When you invest in cryptocurrency DeFi, earning high-yield income can be complex with tasks like buying tokens, voting, and monitoring changes. Staying updated requires checking various sources, turning your investment into a chore. Whirlpool simplifies this by managing DeFi intricacies for you, making passive income easy and rewarding.
Profitable yield farming has its challenges:
Locking governance tokens for long periods can lead to illiquid funds and diminishing value.
Fluctuating interest rates can impact borrowing and lending.
Weekly votes and monthly proposals can influence token value and farming returns, making the process complex.

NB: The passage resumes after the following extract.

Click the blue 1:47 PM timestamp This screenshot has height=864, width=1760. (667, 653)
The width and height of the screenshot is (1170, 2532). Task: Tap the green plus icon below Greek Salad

In many cryptocurrency projects, especially in yield farming, tokens often face ongoing inflation despite having a limited supply. Mechanisms like staking and vesting schemes may delay, but not prevent inflation.
Token allocations usually do not favour of investors due to high allocations for farming, staking rewards, marketing, liquidity, partnerships, advisors and the team. While these allocations aim to grow the project, they often result in token devaluation.
As the market supply continues to increase, inflation occurs. When demand is lower than supply, token prices drop, creating a negative cycle of falling prices, reduced yields, and diminished liquidity.
Whirlpool managed funds goes beyond basic investments. I conduct research, manage risks, and leverage DeFi tools like lending and staking for optimal returns. Strategies prioritize on long-term cryptocurrency growth, adapting to market changes.
Operations will commence with zero-base cost for sustainable growth.
To enhance Whirlpool's tokenomics, I've devised an unique approach for the WHIRLPOOL token:
Treasury:
All WAVES received go to the treasury and are invested in various DeFi protocols.
Profit Distribution:
20% are invested in the surplus treasury in other DeFi investments than the base treasury.
80% is distributed in WAVES of which:
80% to WHIRLPOOL liquidity providers.
20% to project owner for operational expenses.
When profit yield is below WAVES staking yield, then the 80% distributed in WAVES:
100% to WHIRLPOOL liquidity providers.
0% for operational expenses.
Buyback Mechanism:
If WHIRLPOOL market price is 5% below NAV, buybacks will be done by investing in WHIRLPOOL AMM.
Investor focus:
WHIRLPOOL tokens are exclusively allocated to investors.
Mutual interest:
Project owner and token holders interests are aligned.
Token price backed by treasury:
Backs token price up to 95% of treasury value.
Diverse strategies:
Different types of investments and strategies for diversification and better risk adjusted returns.
Long term holding:
WHIRLPOOL token is for long term holding, not ideal for quick trades.
High risk:
Cryptocurrencies are considered high risk investments, DeFi brings extra risks.